What to work on
Only the lines running from the line with "Shop (855, 186)" to the end of the records below belong in the answer, each copied exactly.

Records for the exercise
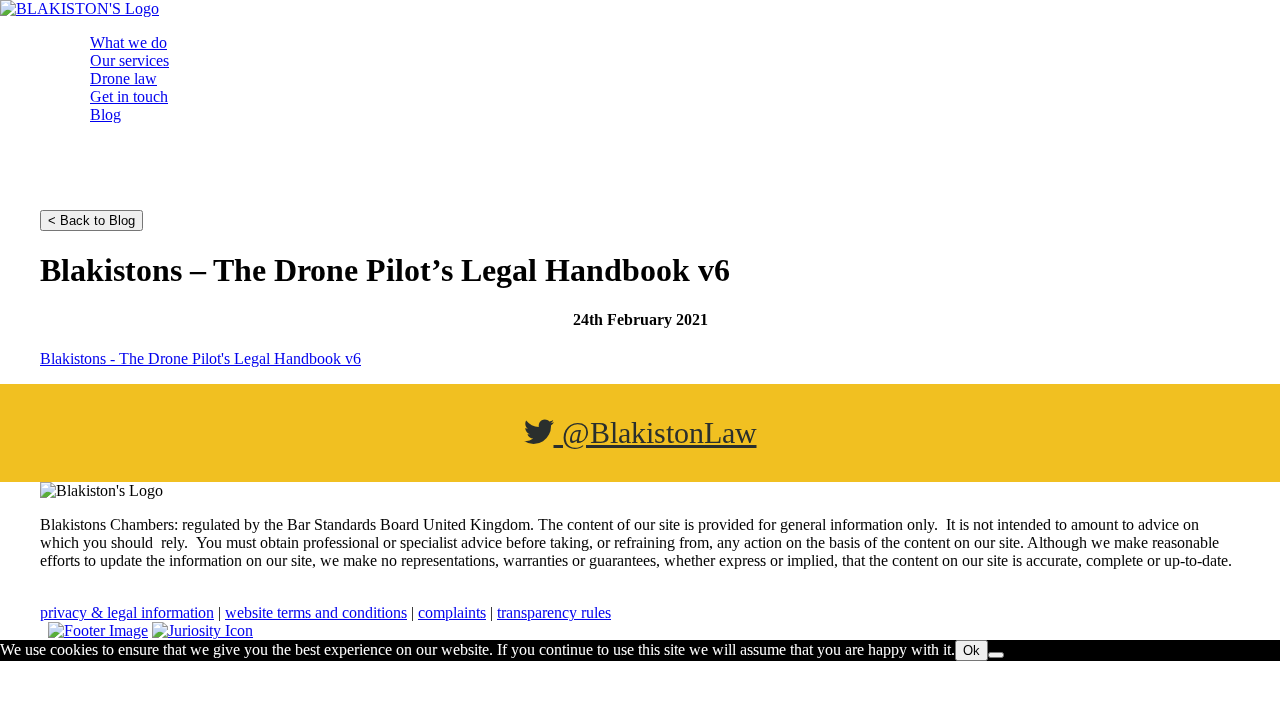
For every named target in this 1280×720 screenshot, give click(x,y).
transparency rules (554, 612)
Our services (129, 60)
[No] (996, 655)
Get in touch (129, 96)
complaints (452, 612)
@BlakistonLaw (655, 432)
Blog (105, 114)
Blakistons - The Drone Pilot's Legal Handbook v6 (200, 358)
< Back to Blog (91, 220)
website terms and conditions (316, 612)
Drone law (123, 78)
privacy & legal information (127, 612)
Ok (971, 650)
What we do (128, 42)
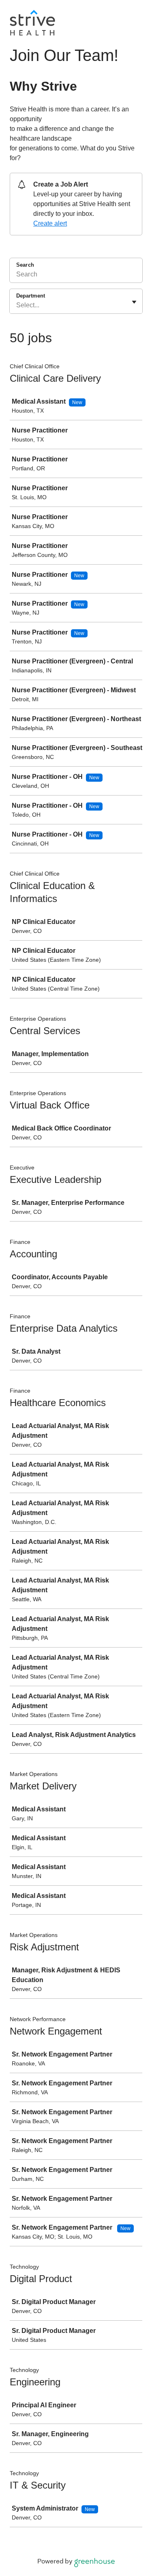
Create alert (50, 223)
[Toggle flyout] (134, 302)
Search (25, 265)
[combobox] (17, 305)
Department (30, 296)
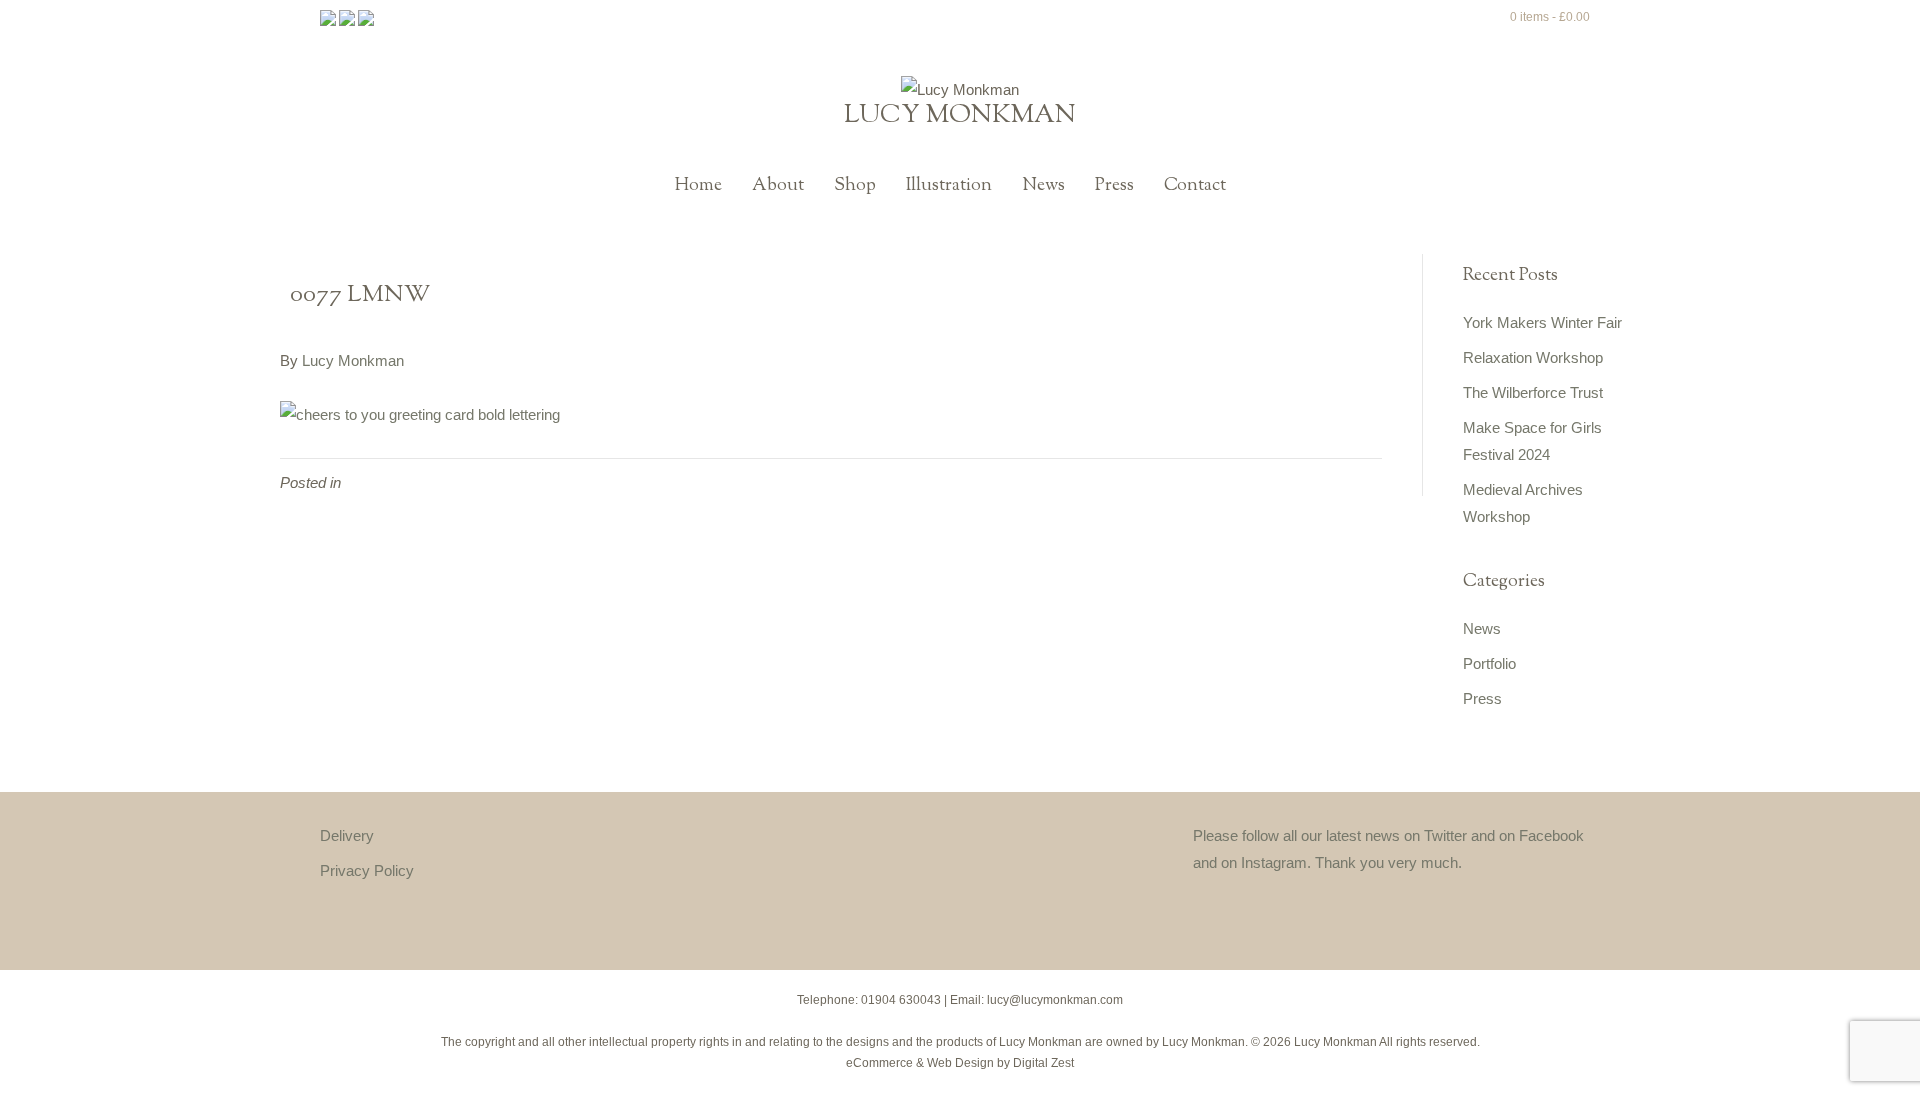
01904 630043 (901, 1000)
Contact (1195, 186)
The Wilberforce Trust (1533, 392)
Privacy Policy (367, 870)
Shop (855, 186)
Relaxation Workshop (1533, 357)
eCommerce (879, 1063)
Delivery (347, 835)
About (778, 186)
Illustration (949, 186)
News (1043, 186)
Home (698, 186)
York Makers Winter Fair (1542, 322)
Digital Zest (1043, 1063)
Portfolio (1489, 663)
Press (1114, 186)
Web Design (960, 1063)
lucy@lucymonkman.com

Task response
Shop (855, 186)
Relaxation Workshop (1533, 357)
eCommerce (879, 1063)
Delivery (347, 835)
About (778, 186)
Illustration (949, 186)
News (1043, 186)
Home (698, 186)
York Makers Winter Fair (1542, 322)
Digital Zest (1043, 1063)
Portfolio (1489, 663)
Press (1114, 186)
Web Design (960, 1063)
lucy@lucymonkman.com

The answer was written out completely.